There's going to be some disappointed deer hunters on top the Skyline for the opener
this year, Deer have been moving off the top's BIG Time this week.
I've seen 300+ head last couple days all marching strait down hill............................


----------



## Jdub1911 (Oct 7, 2012)

Goofy, electric lake area or Mayfield direction? Lol I think I'm sounding desperate


----------



## JuddCT (Sep 7, 2007)

Just an FYI. There are deer heading down. But... there are still bucks up on top. However, without an intimate knowledge of where they hang out it could be tough. Get there early and try to glass tomorrow night. That should help a little.


----------



## Jdub1911 (Oct 7, 2012)

JuddCT said:


> Just an FYI. There are deer heading down. But... there are still bucks up on top. However, without an intimate knowledge of where they hang out it could be tough. Get there early and try to glass tomorrow night. That should help a little.

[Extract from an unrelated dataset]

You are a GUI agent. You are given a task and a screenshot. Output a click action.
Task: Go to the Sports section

good to know. Thank you. I'll be up there tomorrow early afternoon hopefully. Good luck everyone!


----------



## JuddCT (Sep 7, 2007)

Jdub1911 said:


> JuddCT said:
> 
> 
> > Just an FYI. There are deer heading down. But... there are still bucks up on top. However, without an intimate knowledge of where they hang out it could be tough. Get there early and try to glass tomorrow night. That should help a little.
> ...


Good luck. This guy was up at 11,000 ft off the skyline! I watched him in the summer but lost him on the archery/muzzy hunt. On a hunch I took my brother to where I thought he would be. . I'll post the full story later.

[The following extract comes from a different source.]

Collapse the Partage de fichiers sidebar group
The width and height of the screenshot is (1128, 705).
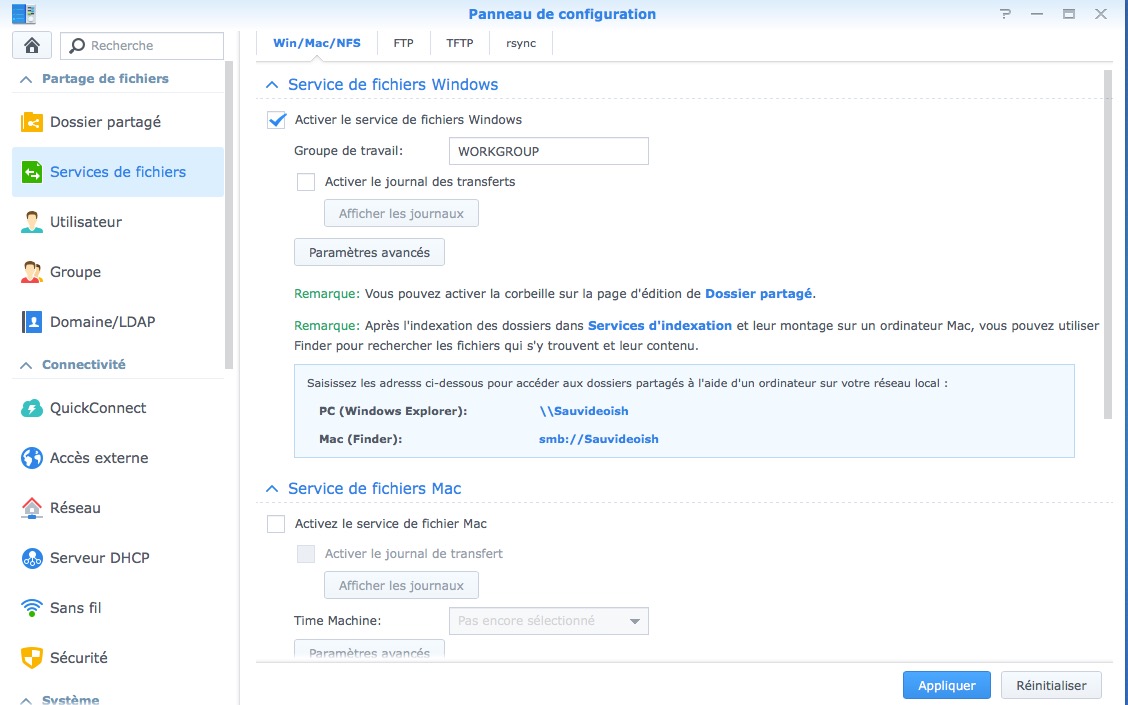26,79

[attachment=0:2sg1u7z9]ImageUploadedByTapatalk1350841070.223719.jpg[/attachment:2sg1u7z9]


----------



## Huge29 (Sep 17, 2007)

Very nice! Your brother does not look like any celebrity, poor guy!


----------



## Jdub1911 (Oct 7, 2012)

Looks like a few of you guys filled your tags, congrats!!! I wasn't so lucky. Hunted one of the canyons up top by snow lake saturday. Saw 15 elk, good size 5x5 bull, not a single deer, and at least 15 hunters. Took goofy's advice a bit and moved down on saturday night, ended up on miller flat road about a mile south of the miller flat res. Woke up to 6 does/fawns across the road, saw another 12-15 headed up the canyon. Got in the thick stuff, watched the openings, nothing. Saw a guy and his kid close to the top walking down as we were headed up, and 5 minutes later heard a shot. Wrong place at the wrong time for me lol!!! 

I'm beat!!! Haven't hurt this bad in a long time. Put in a lot of miles on the boots. Anyways, hopefully i'll recover quick, and will try again this weekend. No idea where we're headed, but we'll see how it goes.


----------